Bridge to Health Medical and Dental partners with local health services to conduct HIV screenings, physical and dental exams, eye checkups, and provides training to local health-care workers.

The team consulted with frontline workers in different communities to see how they could use diagnostic imaging. The overwhelming response was to help diagnose pneumonia cases.

“The reason why they wanted us to focus on pediatric pneumonia is because it’s the most common cause of death in children in low resource settings,” Cherniak explained.

“Many children come with cough, cold, flu-like symptoms, but it’s very challenging to get access to chest x-rays so it’s really hard to know if they have pneumonia.”

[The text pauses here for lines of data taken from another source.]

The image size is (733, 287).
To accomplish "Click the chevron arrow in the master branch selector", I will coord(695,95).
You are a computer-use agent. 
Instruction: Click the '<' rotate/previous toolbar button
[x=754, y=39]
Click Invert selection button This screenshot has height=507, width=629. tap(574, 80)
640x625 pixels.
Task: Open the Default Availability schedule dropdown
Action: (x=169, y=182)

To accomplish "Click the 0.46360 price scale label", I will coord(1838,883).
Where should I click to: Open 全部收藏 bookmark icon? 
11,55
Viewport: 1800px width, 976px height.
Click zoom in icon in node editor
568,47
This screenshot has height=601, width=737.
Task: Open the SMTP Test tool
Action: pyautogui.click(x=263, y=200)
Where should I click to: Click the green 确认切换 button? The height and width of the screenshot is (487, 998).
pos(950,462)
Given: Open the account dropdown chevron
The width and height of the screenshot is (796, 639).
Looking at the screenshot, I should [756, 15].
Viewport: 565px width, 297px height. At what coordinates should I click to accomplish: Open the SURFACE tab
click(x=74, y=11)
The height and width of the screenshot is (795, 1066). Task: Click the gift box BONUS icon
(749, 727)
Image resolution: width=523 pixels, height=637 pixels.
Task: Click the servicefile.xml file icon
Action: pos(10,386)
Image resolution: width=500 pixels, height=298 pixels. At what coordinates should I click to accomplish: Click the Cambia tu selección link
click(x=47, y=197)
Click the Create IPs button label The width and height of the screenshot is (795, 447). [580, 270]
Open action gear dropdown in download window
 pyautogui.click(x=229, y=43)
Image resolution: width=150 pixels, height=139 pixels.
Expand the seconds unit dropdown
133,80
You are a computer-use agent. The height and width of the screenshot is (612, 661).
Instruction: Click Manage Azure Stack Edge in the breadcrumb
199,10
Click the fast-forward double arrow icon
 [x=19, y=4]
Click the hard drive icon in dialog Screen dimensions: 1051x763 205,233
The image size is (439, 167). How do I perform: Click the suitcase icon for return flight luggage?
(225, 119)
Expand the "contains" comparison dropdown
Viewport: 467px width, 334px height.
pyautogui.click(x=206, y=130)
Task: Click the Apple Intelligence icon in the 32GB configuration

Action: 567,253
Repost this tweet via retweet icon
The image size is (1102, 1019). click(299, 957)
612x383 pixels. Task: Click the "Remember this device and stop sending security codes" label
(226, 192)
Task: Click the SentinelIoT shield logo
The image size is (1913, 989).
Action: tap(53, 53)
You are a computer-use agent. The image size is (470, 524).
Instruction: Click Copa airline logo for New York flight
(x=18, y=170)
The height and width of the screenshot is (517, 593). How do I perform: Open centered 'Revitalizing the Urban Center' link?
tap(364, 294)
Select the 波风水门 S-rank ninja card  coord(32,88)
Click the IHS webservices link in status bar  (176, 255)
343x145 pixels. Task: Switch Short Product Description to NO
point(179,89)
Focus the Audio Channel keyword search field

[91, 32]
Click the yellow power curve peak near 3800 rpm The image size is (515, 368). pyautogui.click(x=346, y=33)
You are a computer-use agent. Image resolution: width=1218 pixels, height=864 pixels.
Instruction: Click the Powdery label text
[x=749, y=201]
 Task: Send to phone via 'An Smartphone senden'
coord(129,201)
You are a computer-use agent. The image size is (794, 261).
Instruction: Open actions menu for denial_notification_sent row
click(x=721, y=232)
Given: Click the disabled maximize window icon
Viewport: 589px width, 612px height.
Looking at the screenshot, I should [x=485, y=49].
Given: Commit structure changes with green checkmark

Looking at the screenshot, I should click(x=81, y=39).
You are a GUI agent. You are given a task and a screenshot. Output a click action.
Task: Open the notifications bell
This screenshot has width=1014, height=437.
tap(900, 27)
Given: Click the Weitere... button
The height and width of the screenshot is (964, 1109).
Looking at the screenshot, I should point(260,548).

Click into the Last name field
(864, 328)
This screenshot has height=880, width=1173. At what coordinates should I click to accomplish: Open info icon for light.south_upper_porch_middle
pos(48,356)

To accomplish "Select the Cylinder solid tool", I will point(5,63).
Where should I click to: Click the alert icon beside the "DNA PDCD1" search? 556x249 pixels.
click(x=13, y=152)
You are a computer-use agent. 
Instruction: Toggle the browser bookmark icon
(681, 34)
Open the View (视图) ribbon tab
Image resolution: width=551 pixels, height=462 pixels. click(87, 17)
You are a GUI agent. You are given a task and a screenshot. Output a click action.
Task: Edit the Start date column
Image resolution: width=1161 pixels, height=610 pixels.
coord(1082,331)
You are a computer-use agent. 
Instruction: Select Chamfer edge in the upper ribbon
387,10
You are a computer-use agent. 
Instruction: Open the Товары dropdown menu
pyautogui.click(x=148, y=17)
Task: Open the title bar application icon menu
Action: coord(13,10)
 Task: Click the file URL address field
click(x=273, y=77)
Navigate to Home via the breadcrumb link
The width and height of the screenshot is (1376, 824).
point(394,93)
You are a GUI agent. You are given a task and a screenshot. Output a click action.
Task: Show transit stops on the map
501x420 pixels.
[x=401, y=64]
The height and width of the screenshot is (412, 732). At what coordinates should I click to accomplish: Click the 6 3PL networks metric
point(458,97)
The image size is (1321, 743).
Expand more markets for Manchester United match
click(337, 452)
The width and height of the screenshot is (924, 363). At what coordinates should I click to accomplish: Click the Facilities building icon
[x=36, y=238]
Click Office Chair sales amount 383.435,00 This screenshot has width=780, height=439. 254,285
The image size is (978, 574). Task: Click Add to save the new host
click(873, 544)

Dr. Michelle Lee, pediatric emergency physician at Toronto’s Hospital for Sick Children and lead trainer for the Bridge to Health program, says that because many pneumonia cases go undiagnosed, delays in treatment are often fatal.

“We do have effective treatment for pneumonia if it’s delivered in a timely fashion,” Lee told CTV News. “So we believe tools like this can save lives.”

Ultrasound images can be uploaded to specialists in Canada and the U.S. who can double check the diagnosis.

Bridge to Health currently operates in communities in Uganda and Kenya.